International Journal of Gerontology (Dec 2010)
The Effects and Safety of Exercise Training in Subjects With Chronic Heart Failure—Do Elder Subjects Gain Similar Benefits?
Abstract
Traditionally, chronic heart failure (CHF) subjects are often recommended to rest and restrict physical activity; however, this advice may exacerbate the disease. Exercise training is associated with many central and peripheral adaptations that improve clinical outcomes. Exercise training can restore the abnormal autonomic function, attenuate the production of proinflammatory cytokines and the N-terminal precursor of brain natriuretic peptide (NT-pro-BNP), and improve the endothelial dysfunction and the oxidative capacity of peripheral muscle. The current evidence supports the concept that exercise training can effectively improve the exercise capacity and quality of life of subjects with CHF, to some extent, as well as reduce hospitalization and risk of mortality. Structured exercise training is proved to be safe for CHF subjects. Exercise training had no detrimental effects on the left ventricular remodeling. Ultimately, trained subjects showed a significant improvement in left ventricle function. An important limitation of current published studies is that only a few have included significant proportions of elderly subjects with CHF. The limited data available suggests that elderly subjects derive similar benefits from exercise training as younger subjects.
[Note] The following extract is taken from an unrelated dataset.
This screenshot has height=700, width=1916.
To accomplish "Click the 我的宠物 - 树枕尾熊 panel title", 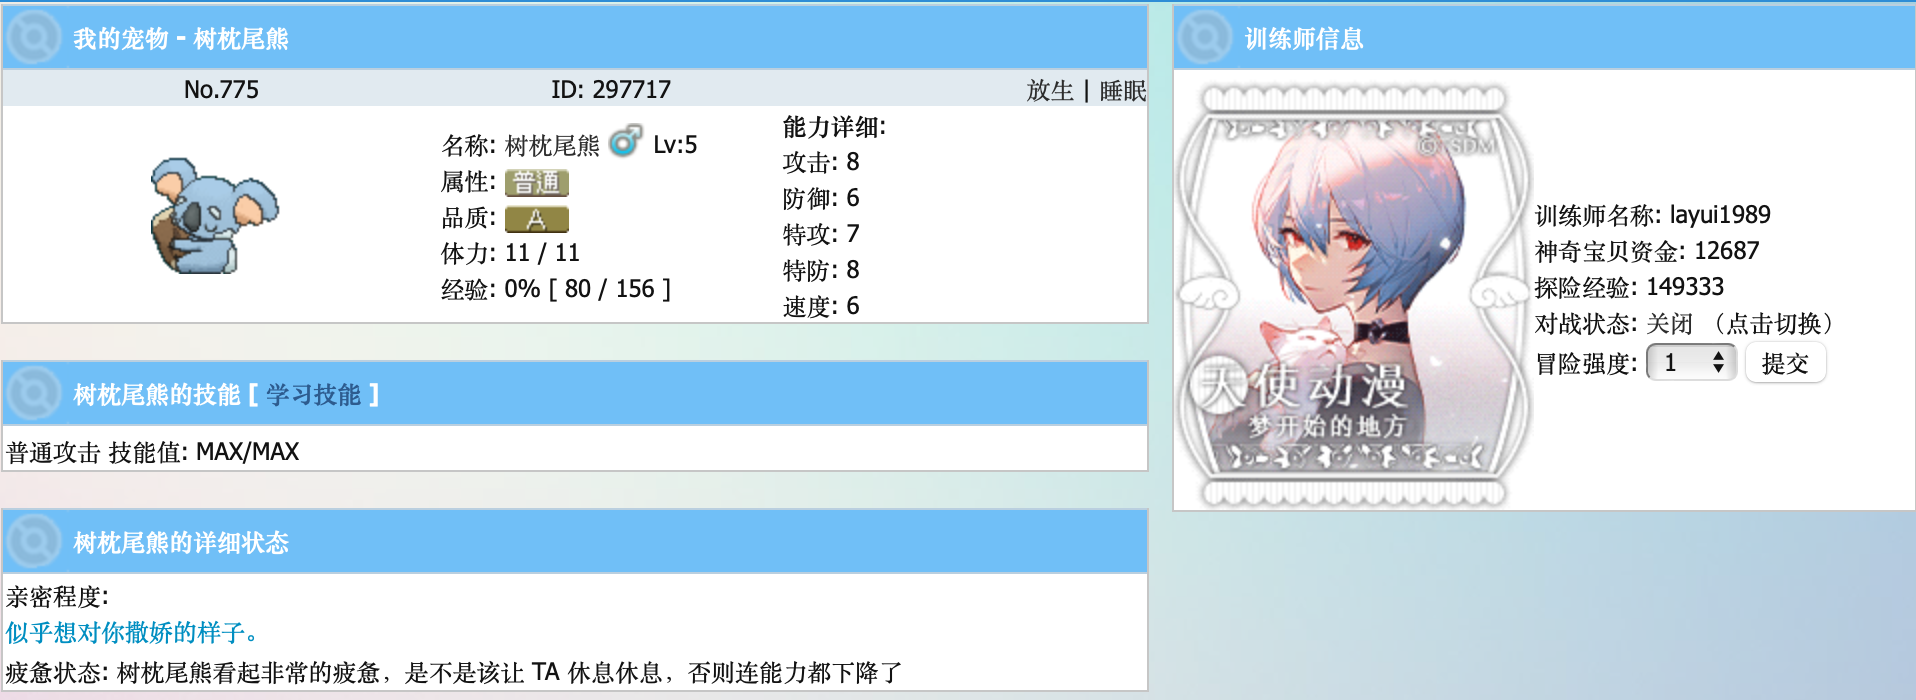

In summary, exercise training is an inexpensive and effective intervention for subjects with CHF. This article reviews the current knowledge of the effects of exercise training on the exercise capacity, quality of life, and mortality and morbidity of subjects with CHF and elderly subjects. A major challenge for the future is the inclusion of representative proportions of elderly and frail subjects in heart failure training trials.